*** SOURCE DATA Section Begins ***

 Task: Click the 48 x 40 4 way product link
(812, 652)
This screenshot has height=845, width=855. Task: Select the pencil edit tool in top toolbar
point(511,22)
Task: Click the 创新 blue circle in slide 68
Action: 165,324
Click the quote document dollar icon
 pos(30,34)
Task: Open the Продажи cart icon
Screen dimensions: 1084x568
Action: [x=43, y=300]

*** SOURCE DATA Section Ends ***
*** SOURCE DATA Section Begins ***

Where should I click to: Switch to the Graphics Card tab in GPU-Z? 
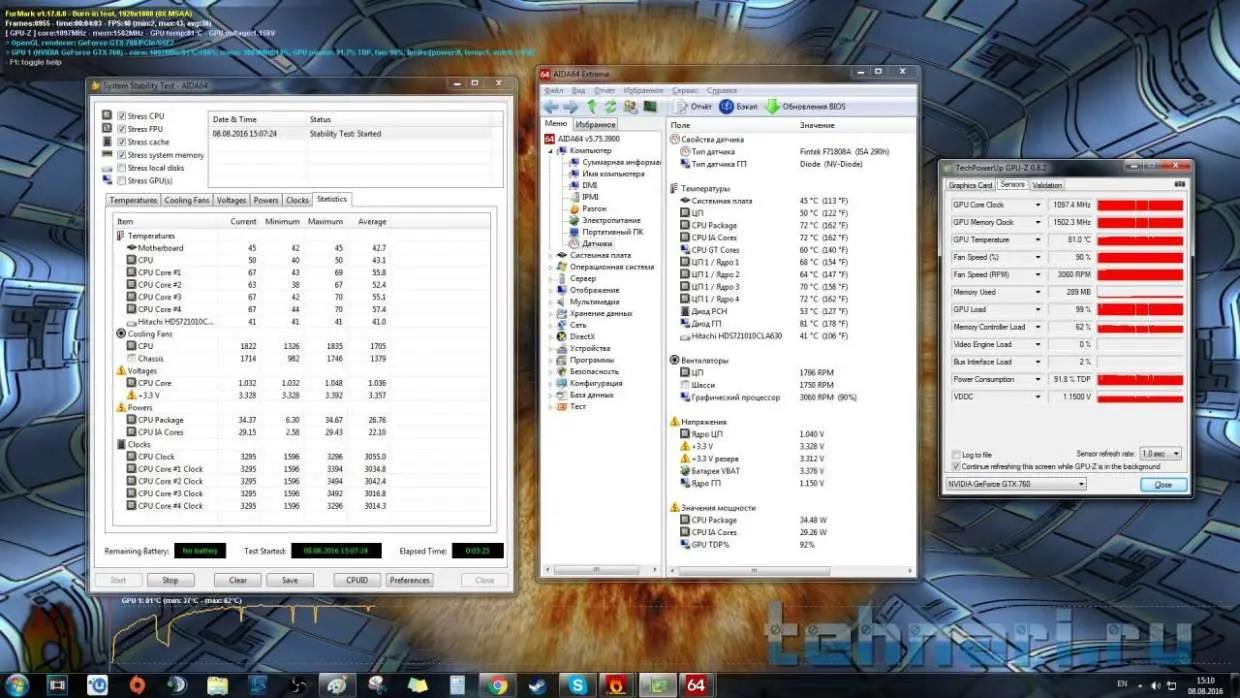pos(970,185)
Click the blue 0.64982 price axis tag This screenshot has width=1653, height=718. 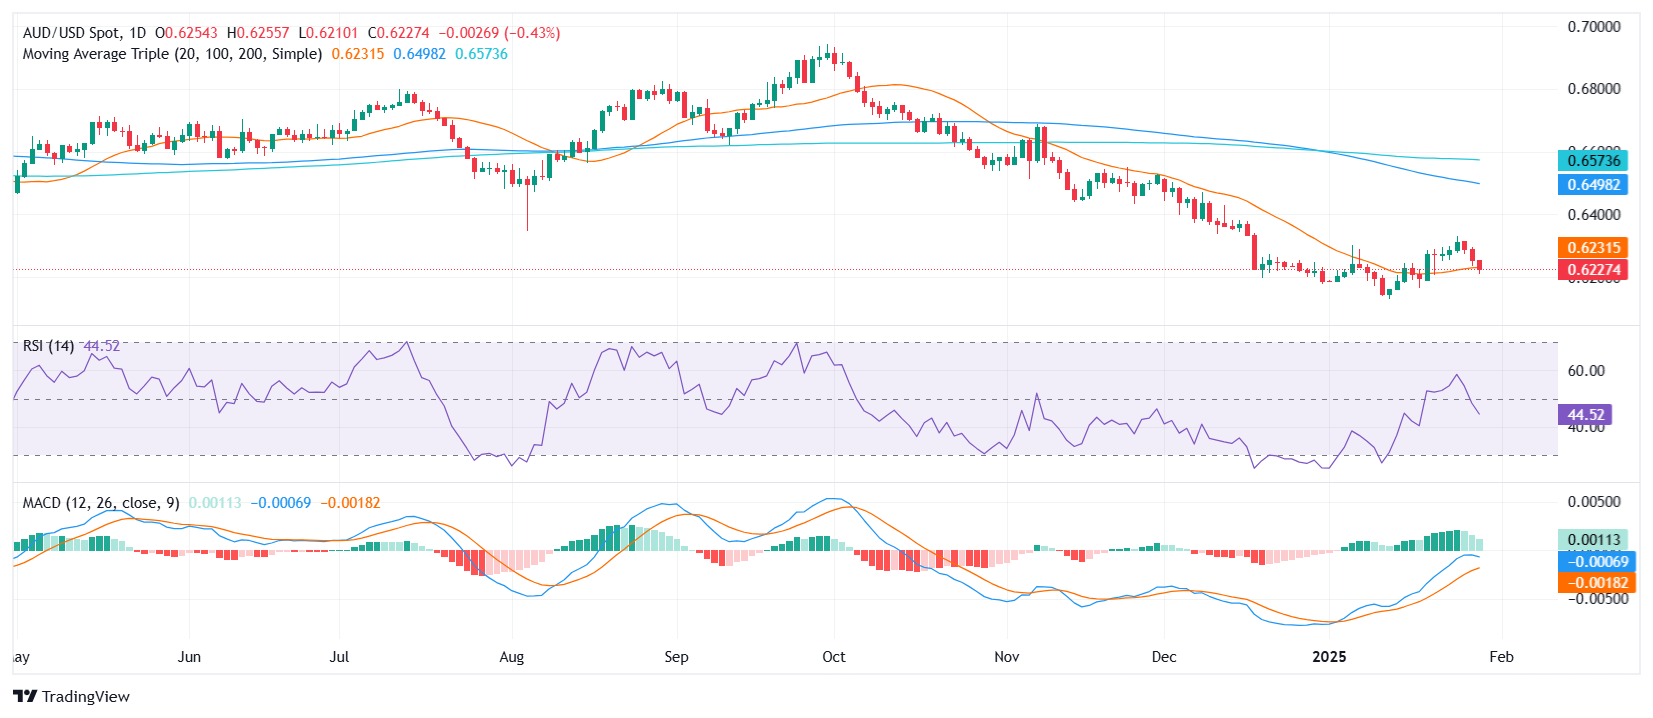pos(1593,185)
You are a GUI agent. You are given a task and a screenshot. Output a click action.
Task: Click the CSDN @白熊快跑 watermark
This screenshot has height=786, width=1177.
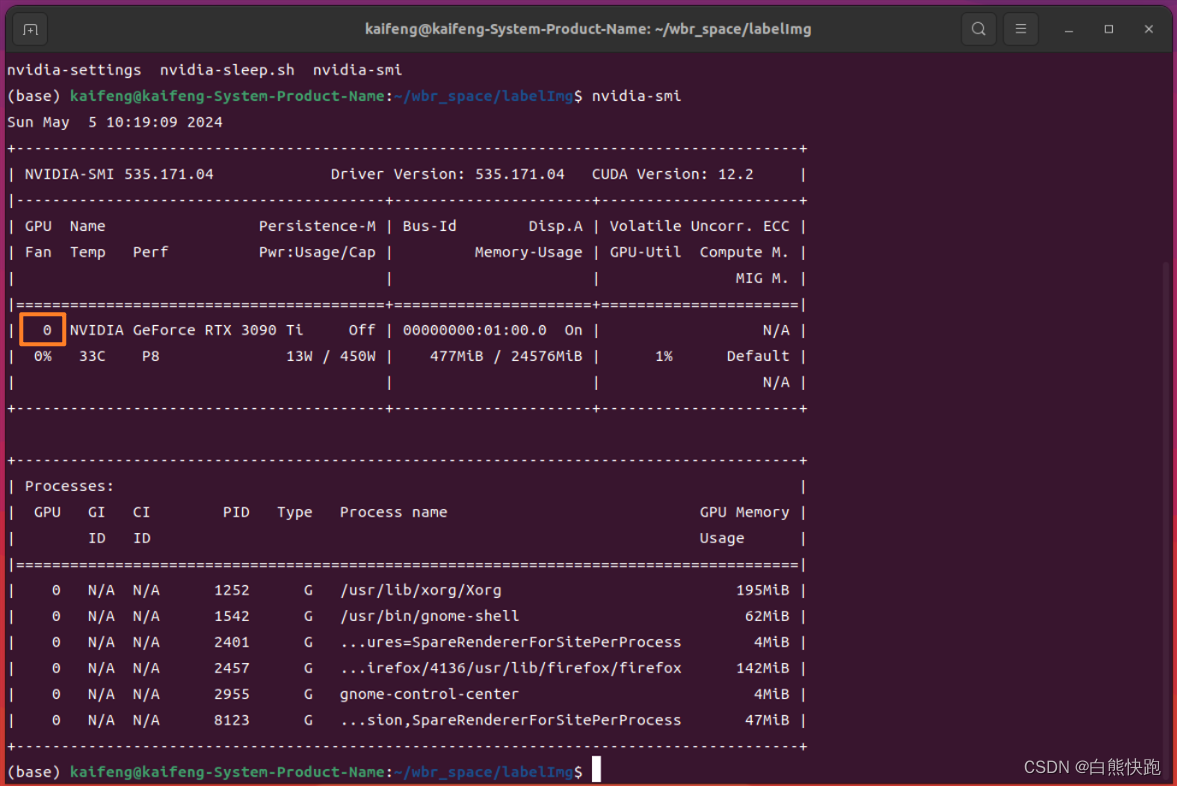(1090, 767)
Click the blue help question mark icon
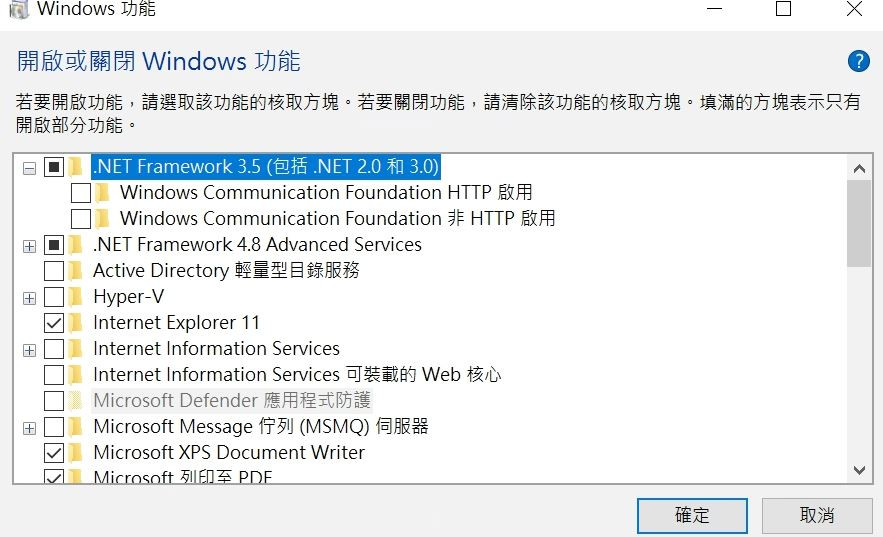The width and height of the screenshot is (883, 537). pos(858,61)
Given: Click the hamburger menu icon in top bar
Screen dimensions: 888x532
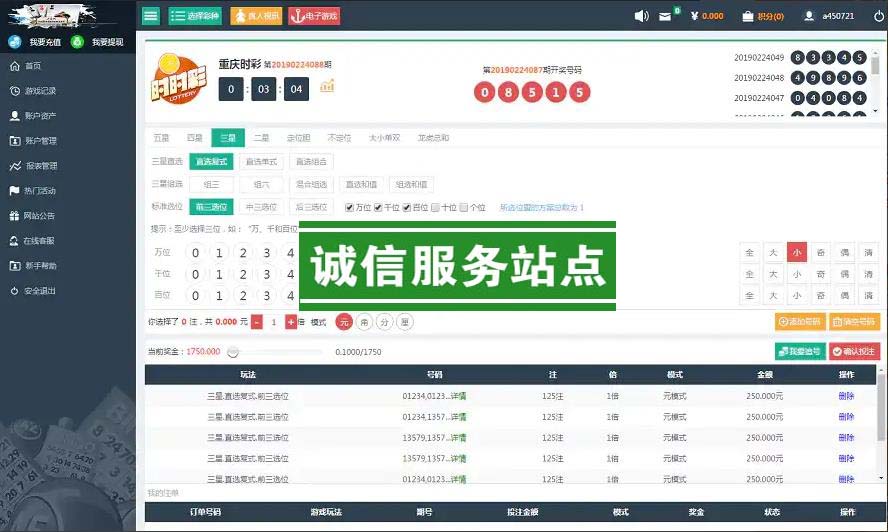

*** SOURCE DATA Section Ends ***

§ **WHAT YOU ARE ASKED TO DO**
Above are the records; repeat exactly the lines from the one holding "This screenshot has height=845, width=855." down to the one holding "Task: Open the Продажи cart icon", end lines included.

§ **EXPECTED ANSWER**
This screenshot has height=845, width=855. Task: Select the pencil edit tool in top toolbar
point(511,22)
Task: Click the 创新 blue circle in slide 68
Action: 165,324
Click the quote document dollar icon
 pos(30,34)
Task: Open the Продажи cart icon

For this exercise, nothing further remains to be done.